Harborview’s 2.5-hour Stop the Bleed course, organized by Paulsen and her colleagues, includes that active shooter video. After learning how to stay safe, attendees learn how to stop the bleed with tourniquet application and wound-packing.

Eddie Smith manages contracts at UW Medicine, and he’s one of many people involved in disaster preparedness at Harborview. So when he heard about the class, he signed up. “I work at a trauma center,” he told himself. “It’d be good to have some of these skills.”

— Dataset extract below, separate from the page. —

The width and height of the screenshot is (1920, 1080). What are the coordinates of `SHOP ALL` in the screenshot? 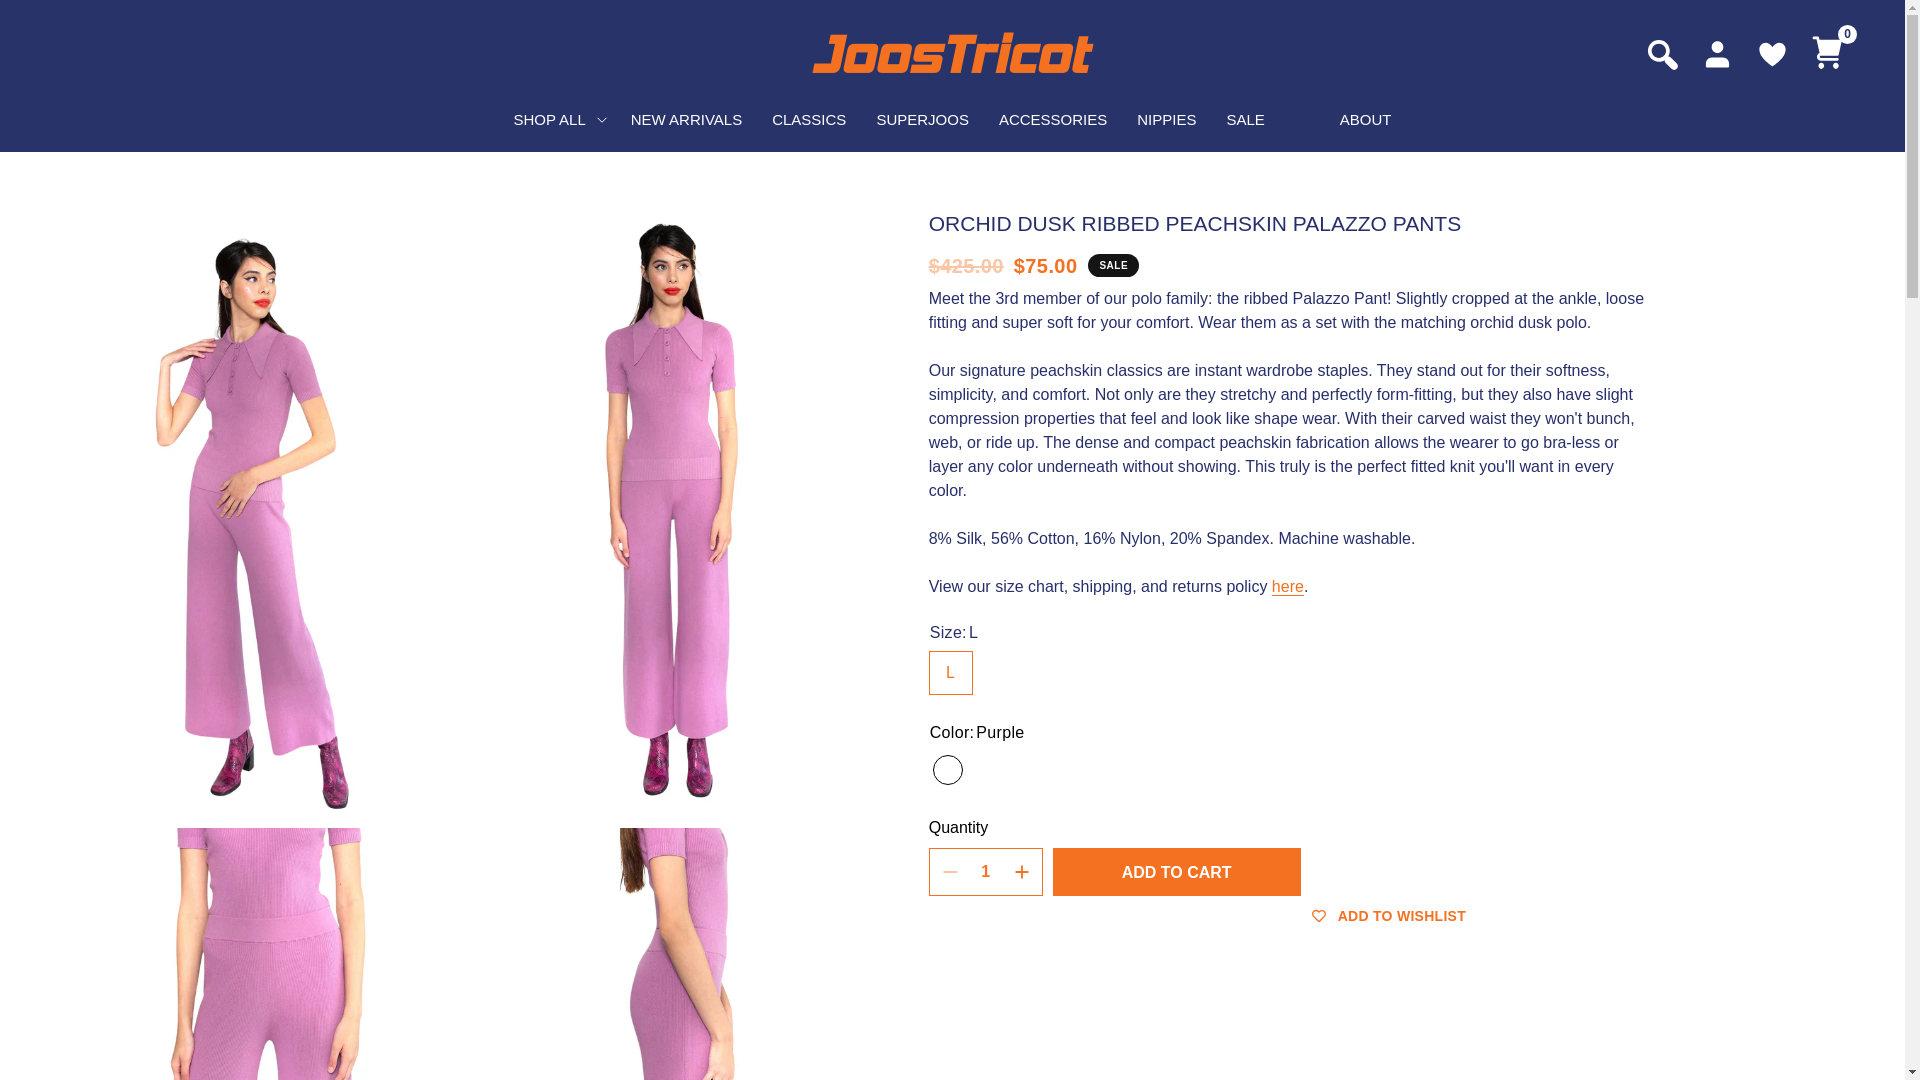 It's located at (556, 120).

Still, he had to overcome some queasiness and a lack of confidence. According to Eileen Bulger, M.D., FACS, Res. ’99, Fel. ’00, Harborview’s chief of trauma, some potential first responders have to get over the fear of intervening: They worry that they’ll hurt the person who’s bleeding. But learning calms those worries. “One of the advantages of these types of courses is that you do it in a controlled setting,” she says.

Training is a central part of Stop the Bleed Washington. So is the distribution of bleeding control kits. Paulsen has been busy meeting with organizations, including Safeco Field, Sound Transit, and local school districts, hospitals and neighborhood centers, encouraging them to get trained and get kits. Thus far, hundreds of people have signed up for trainings. She and her colleagues even took Stop the Bleed to Olympia, Washington, in January 2018, setting up education stations at the capitol and meeting with legislators to promote the program.

Smith can vouch for having learned a lot from the Stop the Bleed program. Coming into the class, he says, “I would totally have done it wrong.” But after? He’s confident. And ready. “It’s an incredible skill to have,” he says.